Skip to comments.Getting into the world of firearms
Posted on 09/27/2005 5:35:15 AM PDT by beaureguard
Thanks for your following letter, Matt, which I received this afternoon:
Do you think at some point you could write a column on some of the basics of getting into the world of firearms? Specifically, I'm looking for tips on acquiring weapons for home defense and hunting. While I'm not a survivalist weirdo, I have no intention of waiting for any level of government to ride to the rescue, should bad times come along.
Since I have been hit with numerous requests (mostly post-Katrina) from people looking for that first firearm, I am pleased to respond with a column on the topic. Since you used the word weapons (plural) and spoke of getting into the world of firearms (again plural) I have a number of recommendations for you. And here they are:
Marlin .22 Magnum, Model 25 MN. We are going to start you off with an inexpensive gun you can easily pick up at WalMart. I bought my Model 25 five years ago for just $150, although they cost about $170 now. Take your new .22 magnum out to the country and fire a few shots at a paper plate taped on the side of a tree stump. Start out at 25 yards. When you get confident, you can put an inexpensive Simmons scope on it for those 50-yard raccoon shots. I have a big back yard and, for me, a part of home defense is getting rid of those raccoons that tear up everything in sight. Your varmint problems will soon be a thing of the past with this little bolt action rifle. It will also teach you patience and shot discipline better than a .22 semi-automatic. Remember, Matt, every shot counts so dont waste ammo. In fact, make sure that you always buy more than you just shot after a day at the range. Some people call that stockpiling. I call it an investment in your future.
Smith and Wesson .357 Magnum, Model 686. I usually recommend a four-inch barrel but I want you to get a six-inch stainless model. This will help you in the realm of hunting and self-defense. For example, a 145-grain Winchester silver tip will stop that coyote you run into while deer hunting. It will also help stop any intruder (it will even stop his pit bull, for that matter). Keep this gun under your bed and loaded at all times.
Also, this is a great revolver for your wife (assuming you are married, which is another choice I recommend) to get used to shooting. Put some light 110-grain .38 Special rounds in it and see how she likes it. With a big six-inch barrel, it will be easy to handle with hardly any recoil.
Benelli Nova 12-gauge. I have a couple of Remington 870 pump shotguns. But, recently, I bought a 24-inch barrel Nova with Advantage Timber camouflage. I will use mine a super magnum that takes 3 ½-inch loads to hunt a turkey this Thanksgiving. You can use yours for varmint hunting, quail hunting, and a number of other purposes with the right 2 3/4 inch load. Some light buckshot will also make this a good home defense weapon, provided you are in an open space (the barrel is a little long for this particular function).

**THE REQUEST:** Copy the column on getting into firearms, starting with "Skip to comments.Getting" and going on through "times come along.", and swap every "home defense" for "personal protection".

**Entries taken from a collection:**
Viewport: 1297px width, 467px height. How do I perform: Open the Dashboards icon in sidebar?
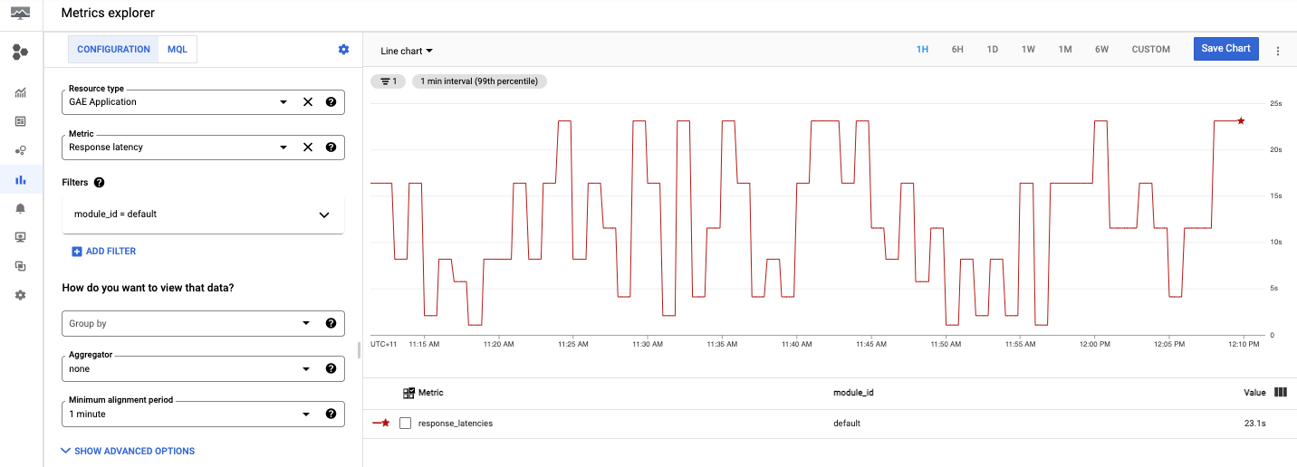pos(20,120)
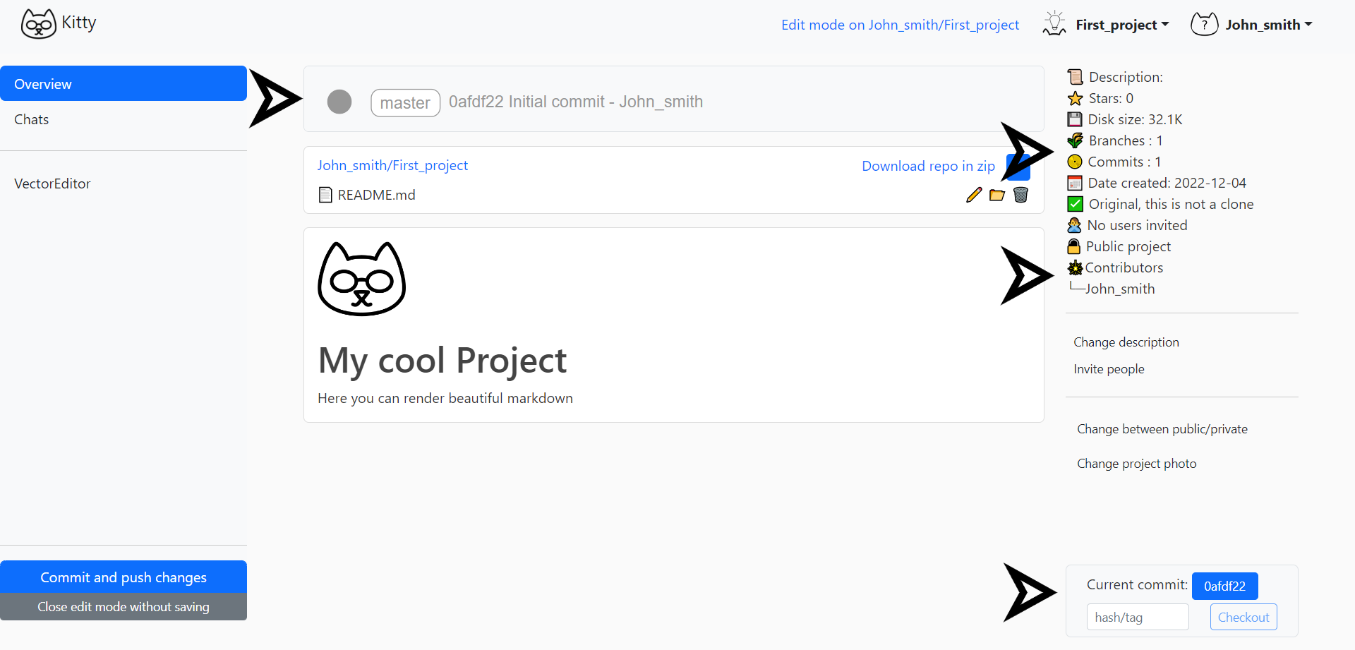Click the green checkmark next to Original
1355x650 pixels.
[x=1075, y=204]
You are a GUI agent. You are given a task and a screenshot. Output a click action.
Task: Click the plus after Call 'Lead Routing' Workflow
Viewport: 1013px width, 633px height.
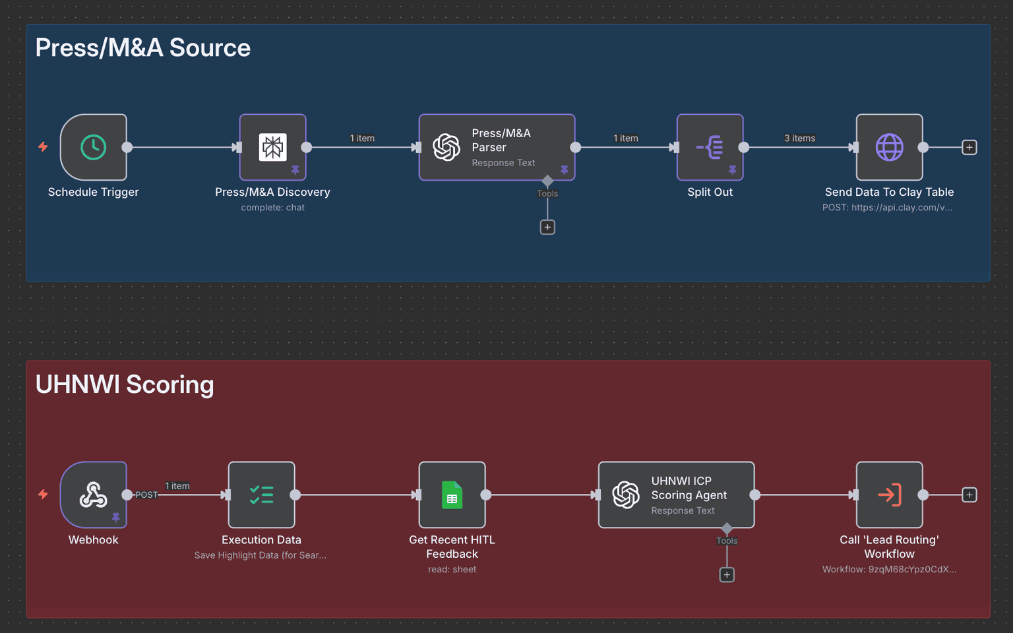pyautogui.click(x=969, y=495)
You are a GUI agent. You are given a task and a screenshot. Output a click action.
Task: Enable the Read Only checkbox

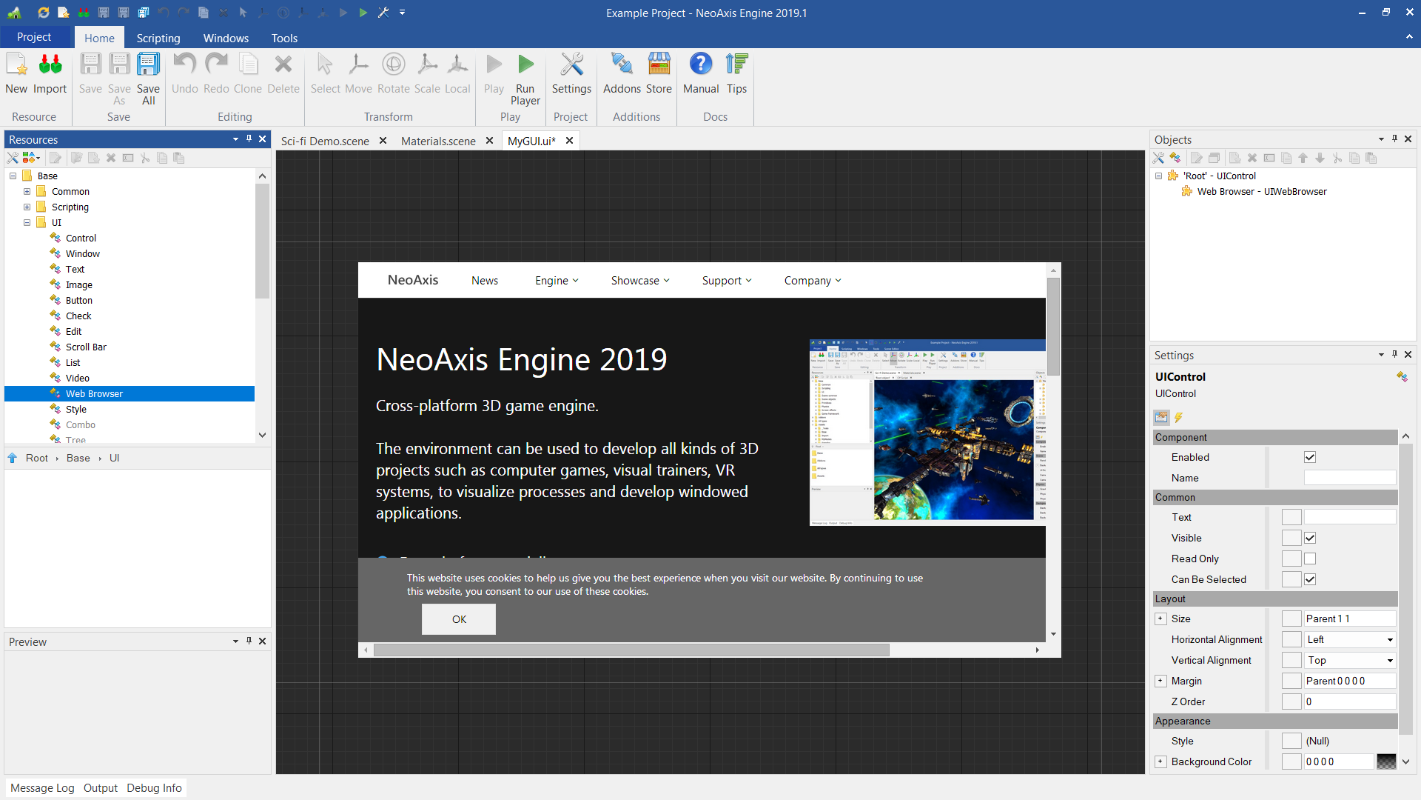(1310, 559)
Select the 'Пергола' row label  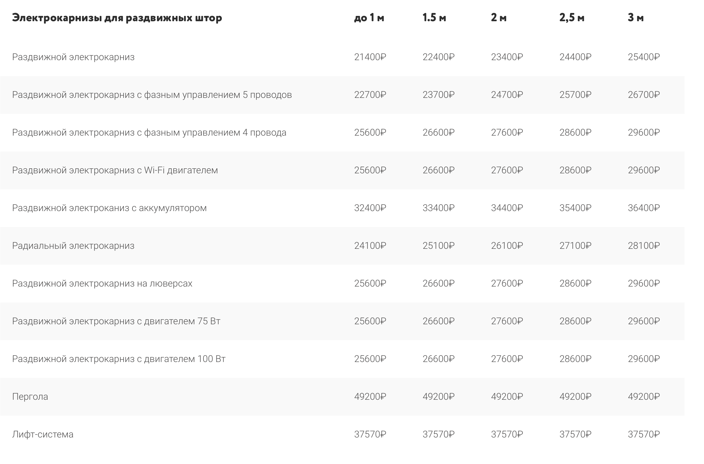[30, 397]
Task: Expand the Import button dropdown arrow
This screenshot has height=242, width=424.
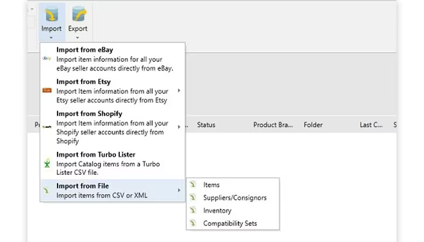Action: (x=51, y=38)

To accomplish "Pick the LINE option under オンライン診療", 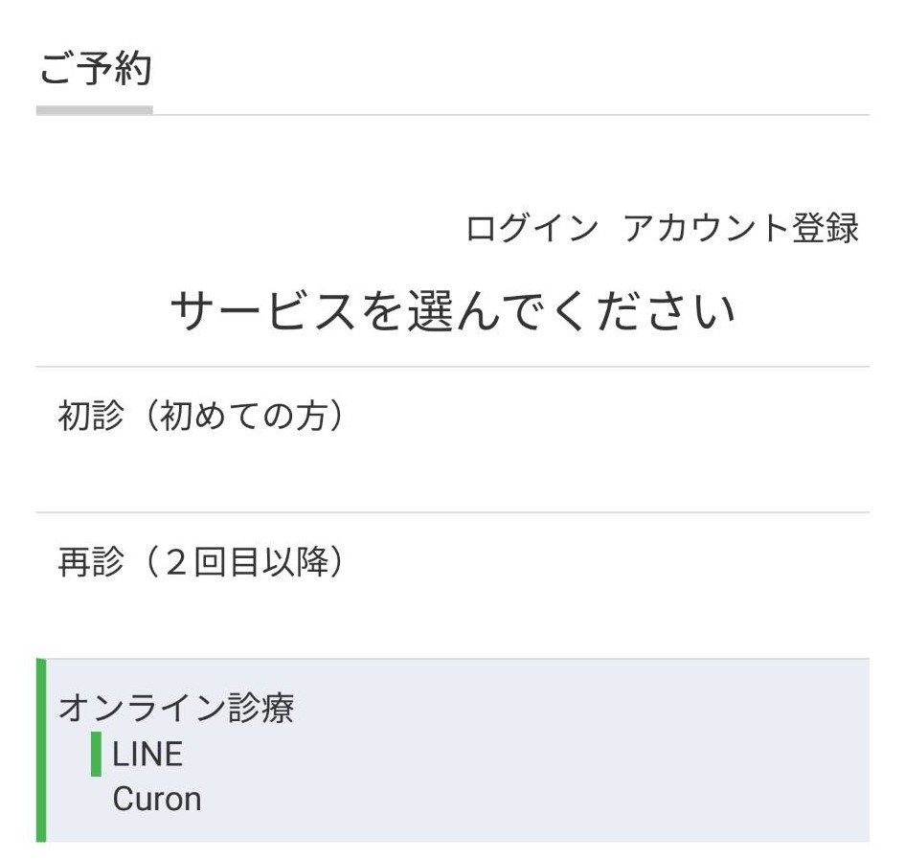I will click(147, 754).
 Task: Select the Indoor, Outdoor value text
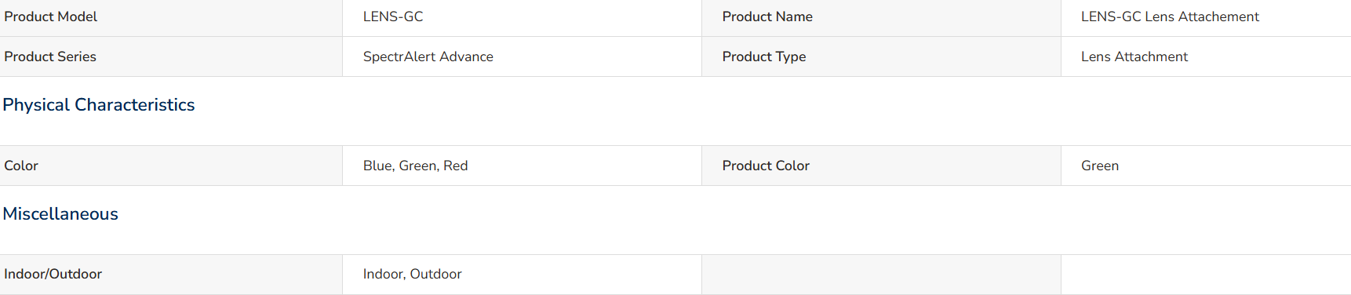tap(412, 274)
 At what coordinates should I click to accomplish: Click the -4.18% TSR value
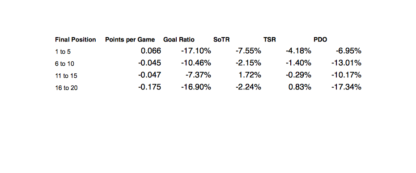click(298, 51)
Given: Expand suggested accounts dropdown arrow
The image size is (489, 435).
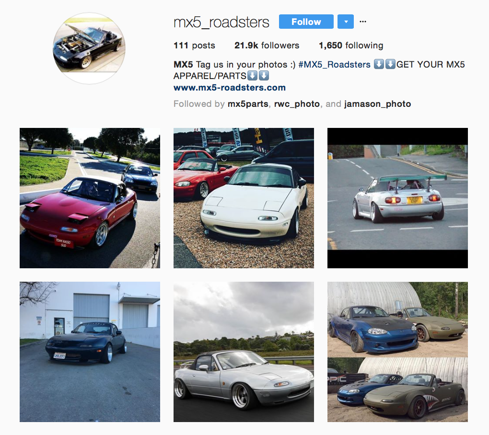Looking at the screenshot, I should tap(346, 22).
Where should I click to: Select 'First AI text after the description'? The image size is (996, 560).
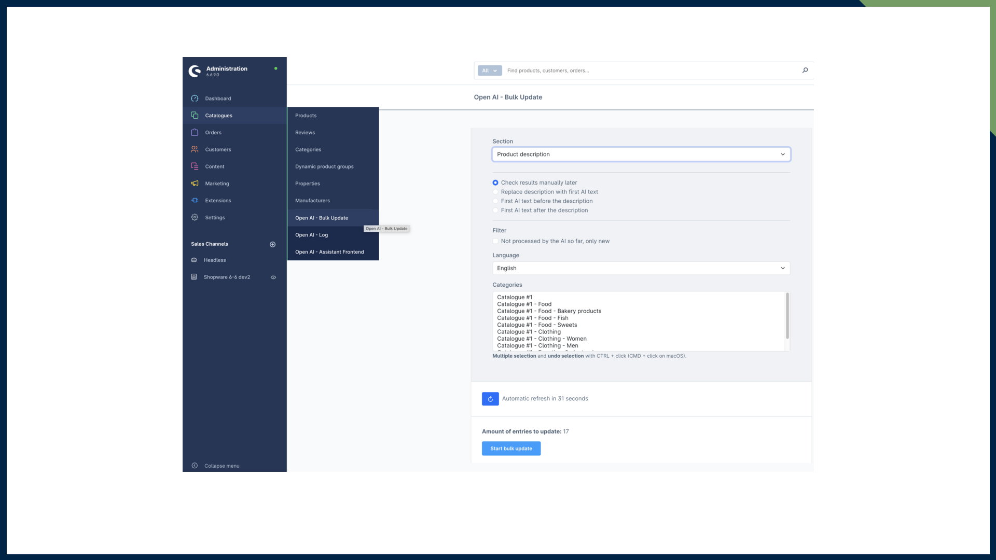(495, 211)
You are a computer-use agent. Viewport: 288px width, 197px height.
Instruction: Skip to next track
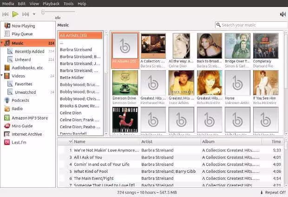click(26, 14)
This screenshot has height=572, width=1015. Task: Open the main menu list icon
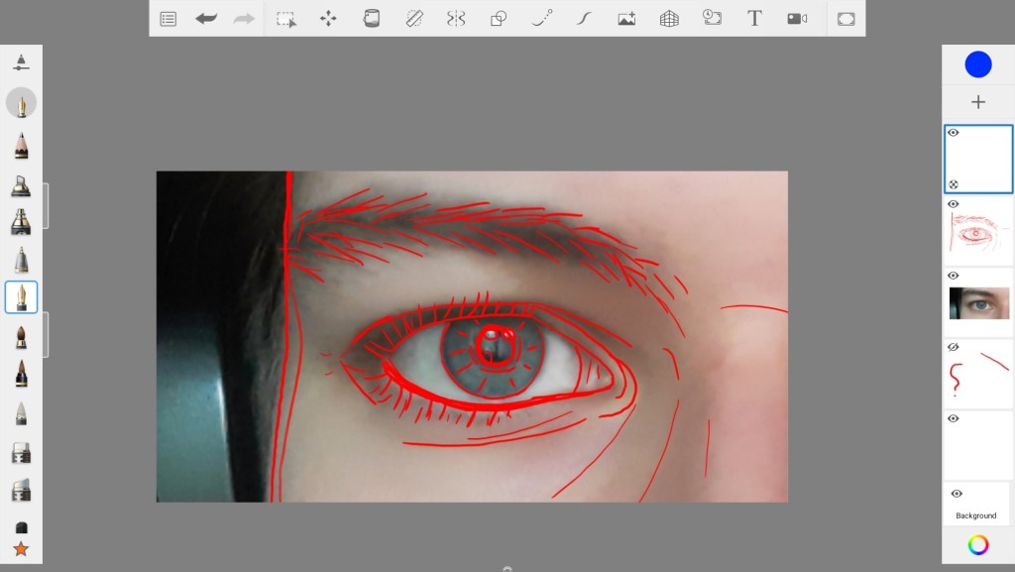(169, 19)
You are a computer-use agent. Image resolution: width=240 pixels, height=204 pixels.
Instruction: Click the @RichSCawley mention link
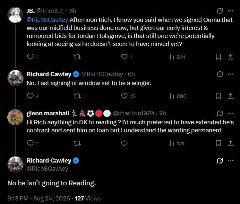(47, 20)
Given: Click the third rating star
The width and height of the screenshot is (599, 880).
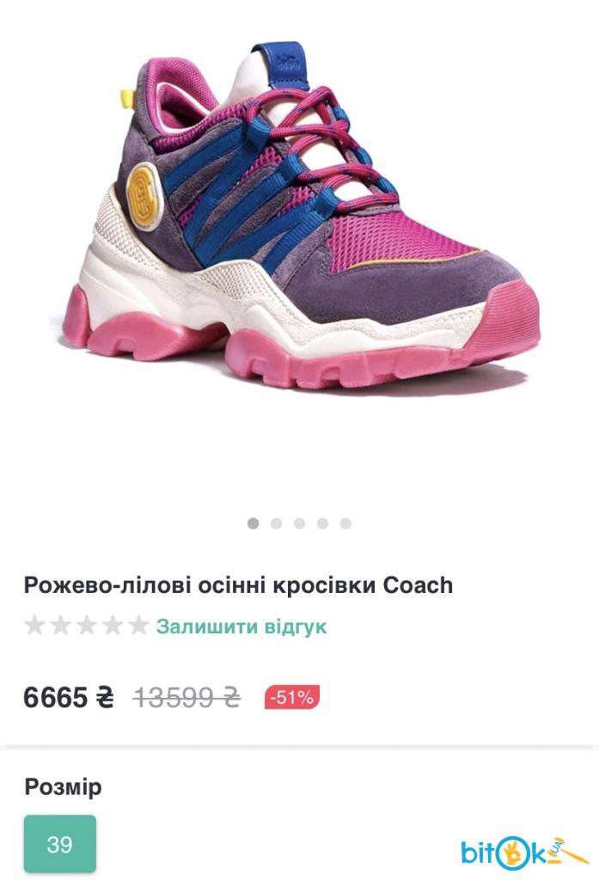Looking at the screenshot, I should click(87, 626).
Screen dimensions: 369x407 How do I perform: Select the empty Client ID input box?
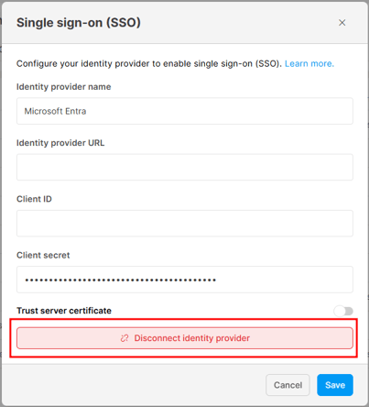[x=185, y=224]
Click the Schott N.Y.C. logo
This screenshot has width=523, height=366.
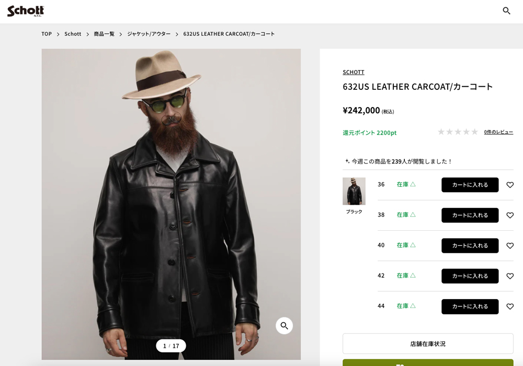tap(25, 10)
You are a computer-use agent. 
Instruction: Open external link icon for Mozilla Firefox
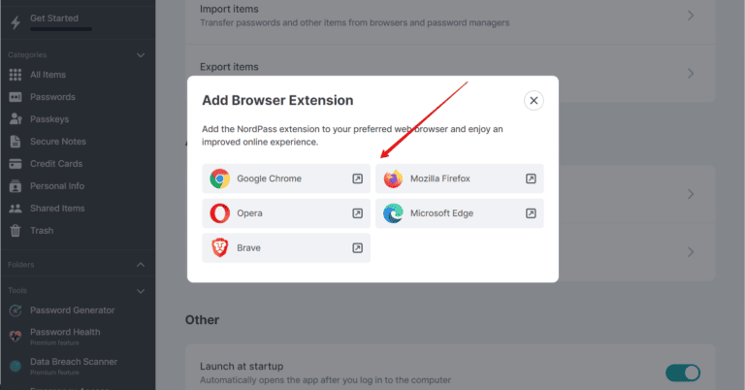pyautogui.click(x=531, y=179)
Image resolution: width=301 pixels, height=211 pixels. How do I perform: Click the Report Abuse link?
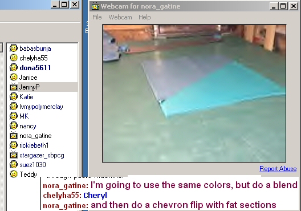pyautogui.click(x=278, y=169)
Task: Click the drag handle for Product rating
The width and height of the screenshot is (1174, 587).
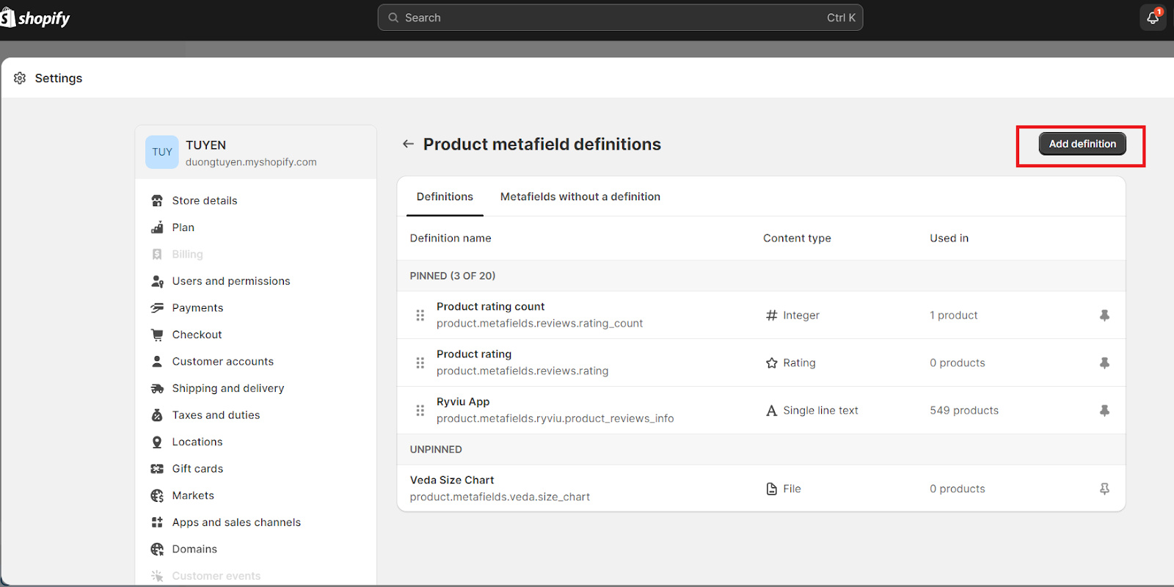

**TASK RESPONSE:**
Skip to comments.Getting into the world of firearms
Posted on 09/27/2005 5:35:15 AM PDT by beaureguard
Thanks for your following letter, Matt, which I received this afternoon:
Do you think at some point you could write a column on some of the basics of getting into the world of firearms? Specifically, I'm looking for tips on acquiring weapons for personal protection and hunting. While I'm not a survivalist weirdo, I have no intention of waiting for any level of government to ride to the rescue, should bad times come along.